Forum Moderators: open

Message Too Old, No Replies

Parsing HTML in Mozilla

         

jollymcfats

1:16 am on Mar 24, 2005 (gmt 0)

10+ Year Member



I'm trying to load the contents of a URL in JavaScript and get back a fully functioning DOM document. Things are easy if one is loading XML or XHTML, but I need to load HTML.

  • I've tried with XMLHttpRequest:
    1. Overriding content-type with text/html and hoping responseXML would have a usable DOM
    2. Inserting responseText into a newly created iframe element as innerHTML
    3. Setting responseText as innerHTML on a DocumentFragment
    4. Removing <html>, <head>, and <body> from responseText, and setting this as innerHTML on a newly created div element

  • And with iframes (which I'd rather avoid):
    1. Setting URL src on an unattached iframe element and trying to read out its document dom

In the few occasions I've been able to coax out a DOM, for some reason XPath queries totally fail against it. The nodes are there, but I can't get a match. I'm no XPath expert by any means, and it's easily possible that I'm not getting all the contexts correct.
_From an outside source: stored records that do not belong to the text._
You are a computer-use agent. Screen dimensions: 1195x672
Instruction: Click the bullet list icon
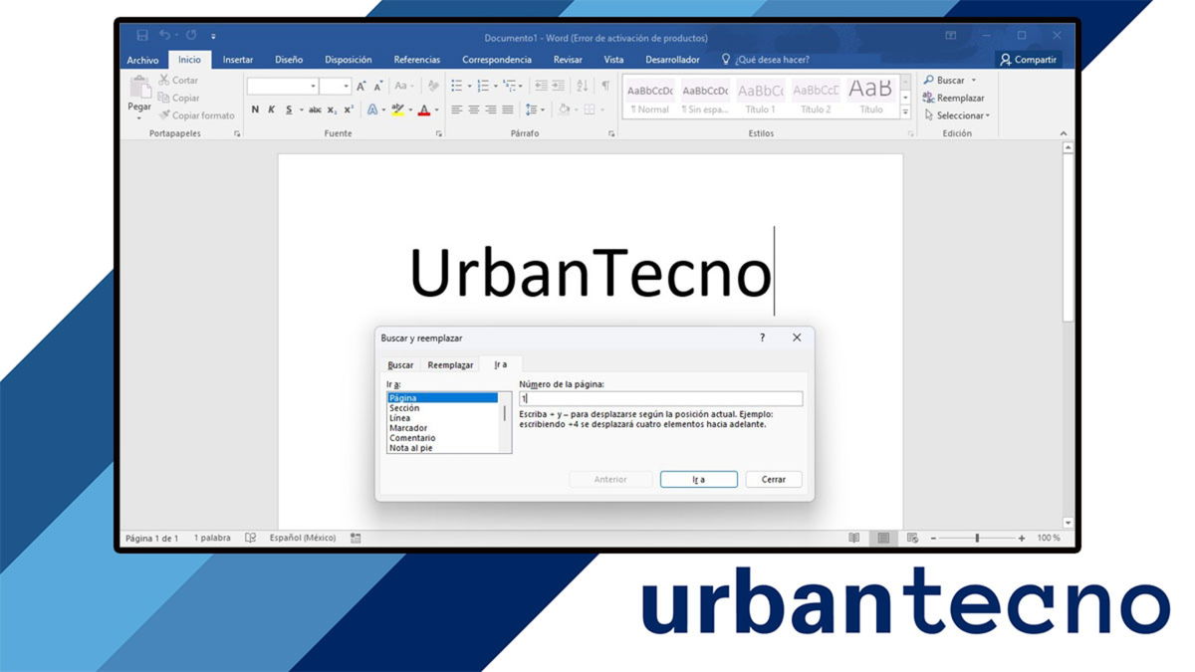pyautogui.click(x=457, y=86)
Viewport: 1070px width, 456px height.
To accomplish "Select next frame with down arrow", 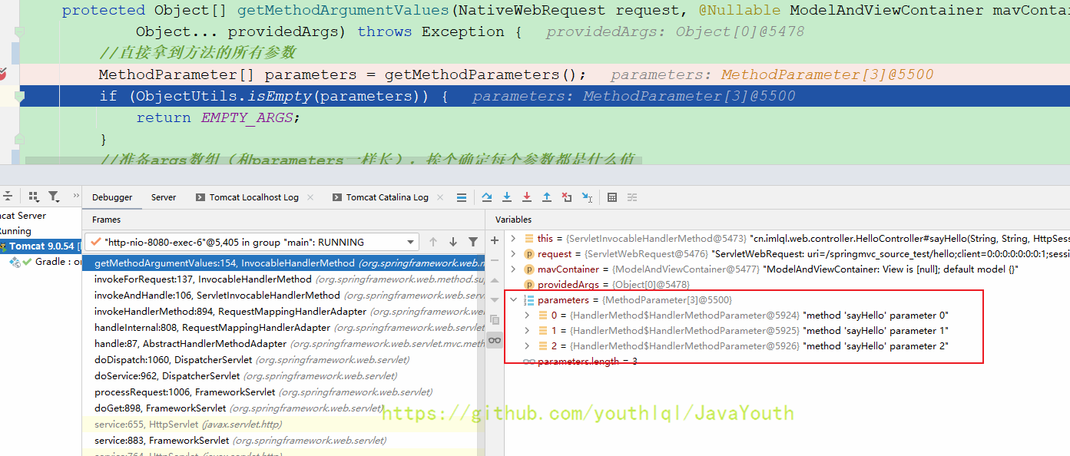I will coord(453,242).
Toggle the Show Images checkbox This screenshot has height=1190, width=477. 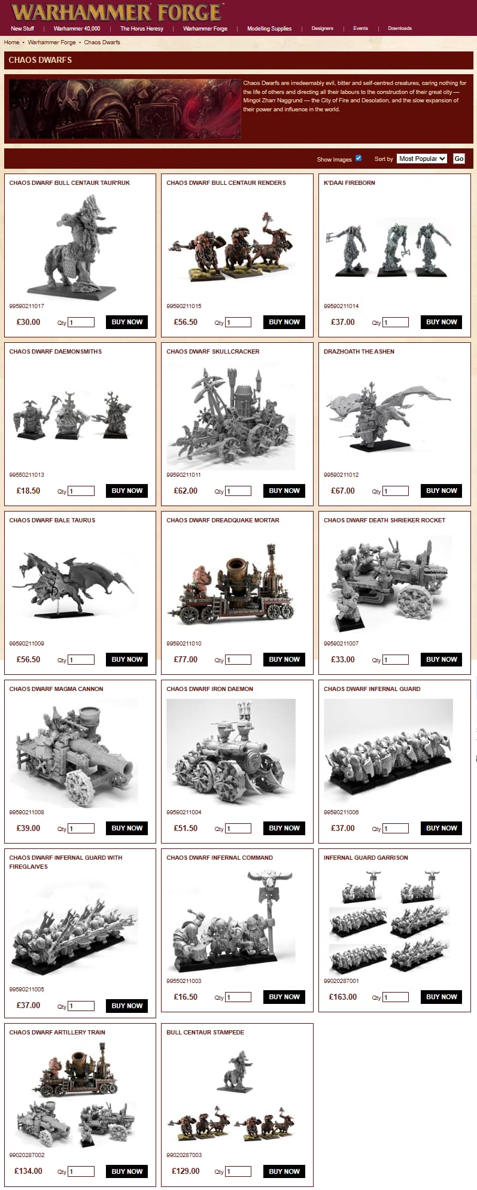[x=358, y=158]
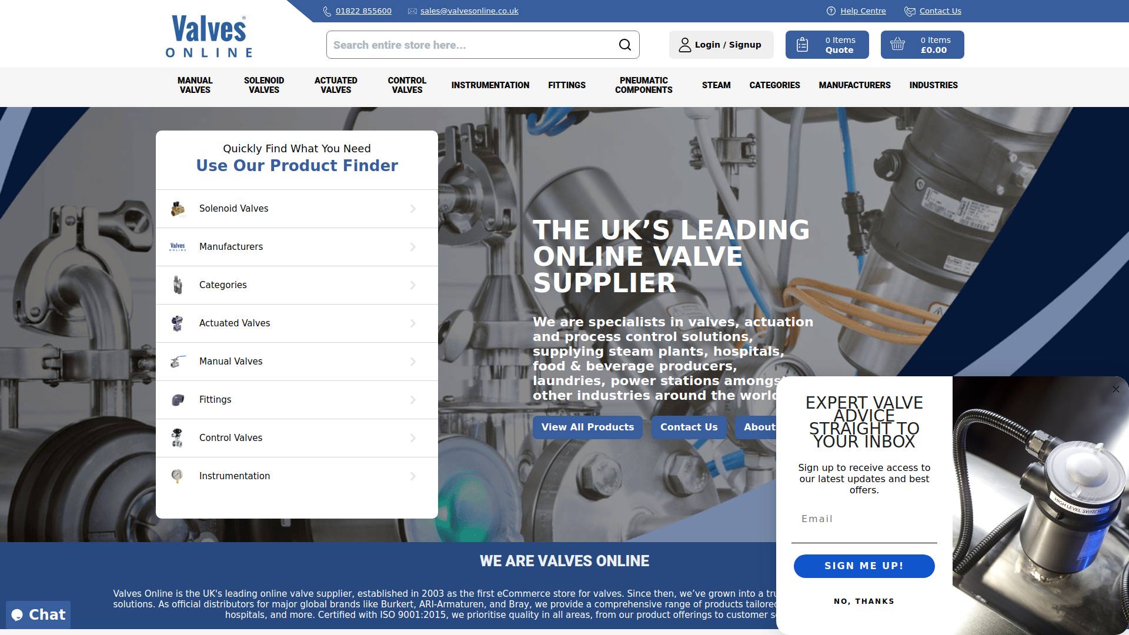Expand the Actuated Valves finder row chevron
Viewport: 1129px width, 635px height.
pos(413,323)
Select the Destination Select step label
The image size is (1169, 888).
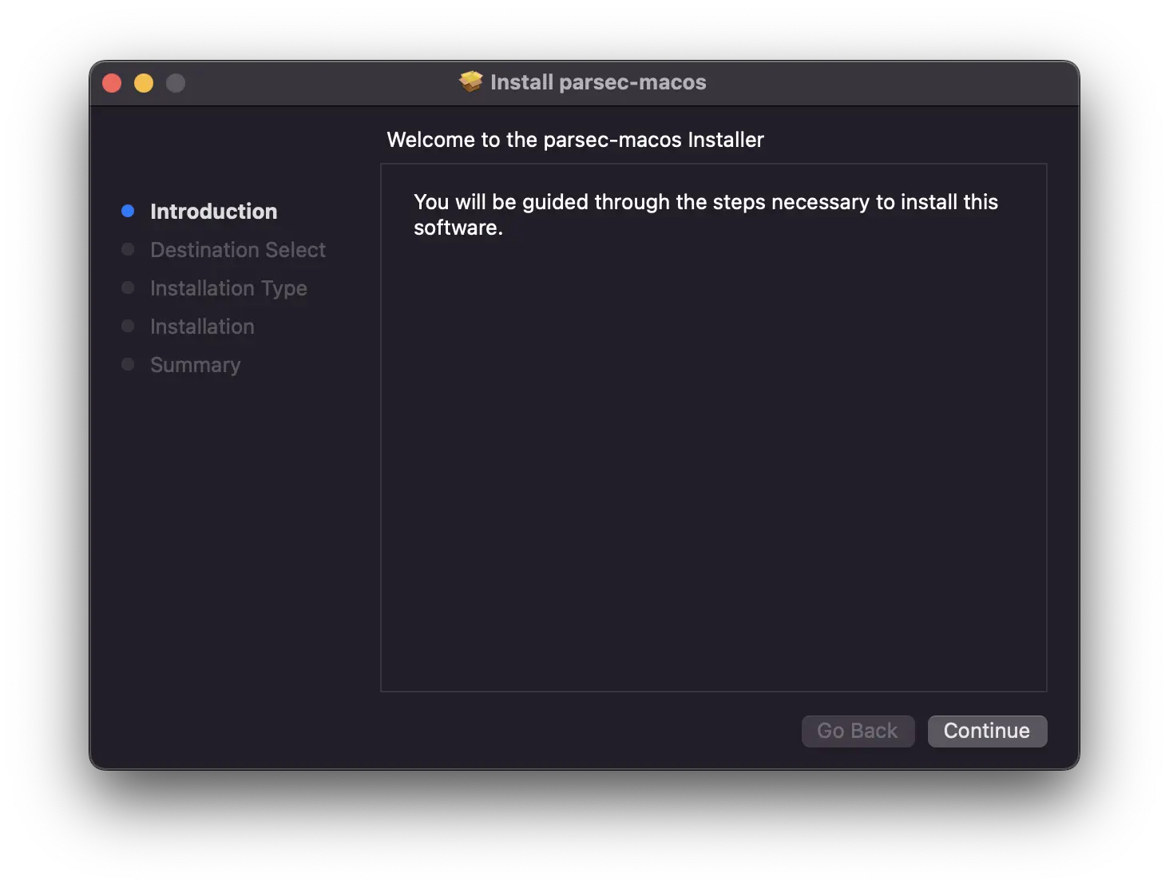[x=238, y=250]
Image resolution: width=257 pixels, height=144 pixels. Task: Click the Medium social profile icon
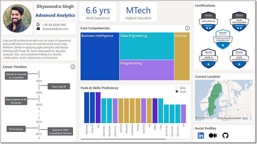click(213, 135)
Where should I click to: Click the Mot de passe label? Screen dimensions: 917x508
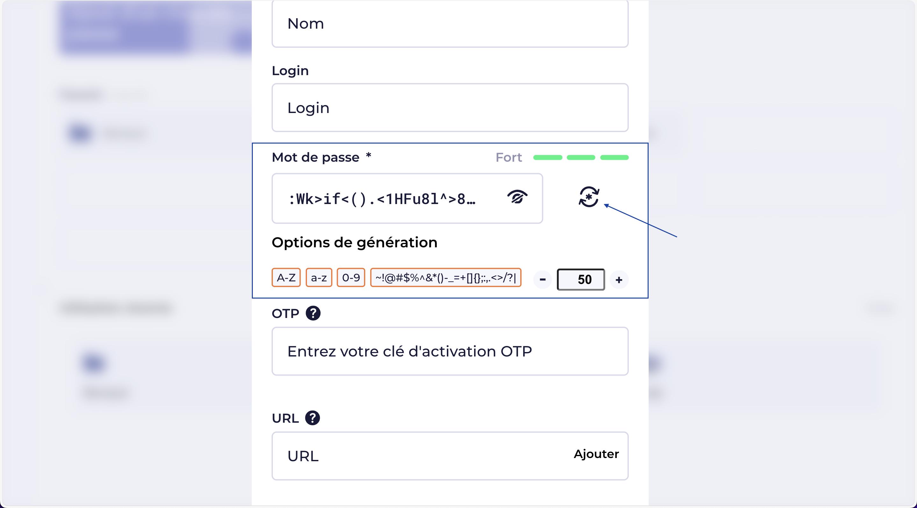(315, 157)
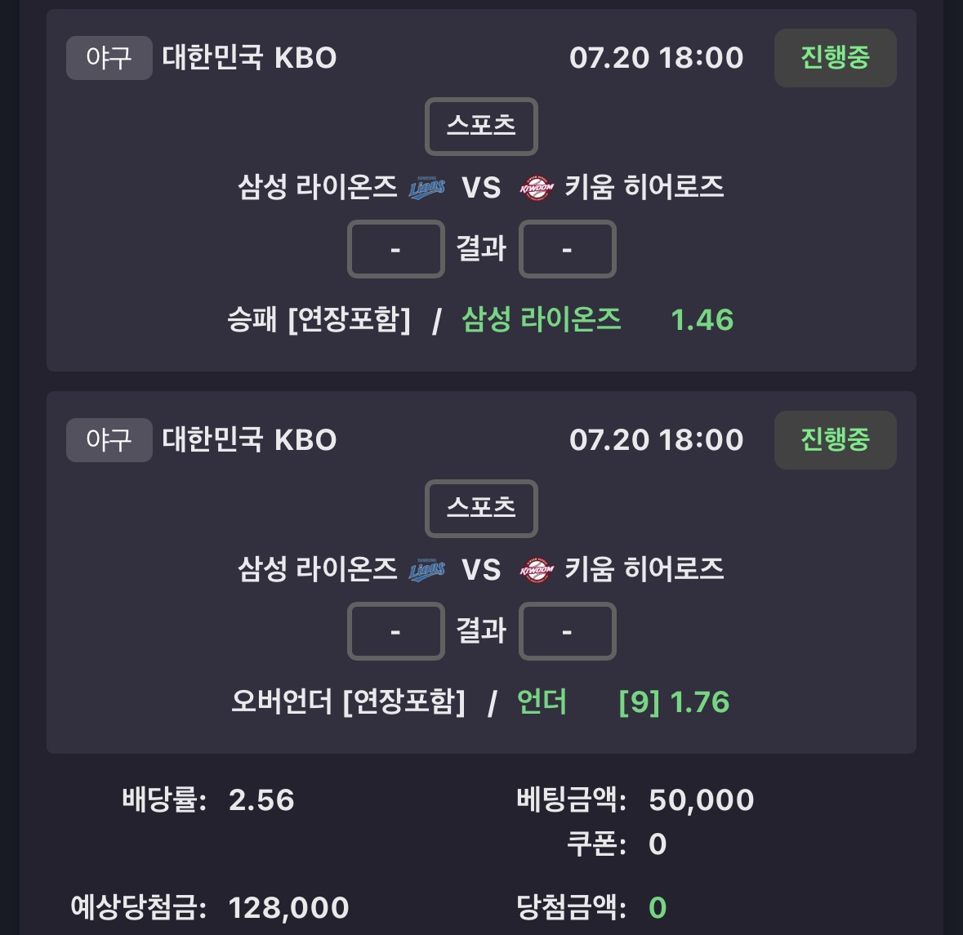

Anybody pull this off in Mozilla? It seems like this should be simple, since, you know, the main thing the browser does is load HTML.

Don't need any cross-platform advice, thanks, this is for an (unprivileged) Mozilla extension.

jollymcfats

8:15 pm on Mar 24, 2005 (gmt 0)

10+ Year Member



The XPath problem seemed to be simply that the
context
must be attached to the
document
you're calling
evaluate()
on. I would have been happier with XPath on my unattached fragments, but linking into the DOM is no big deal.

Number 4 above is working ok for me now, though I still feel like there's probably a better way.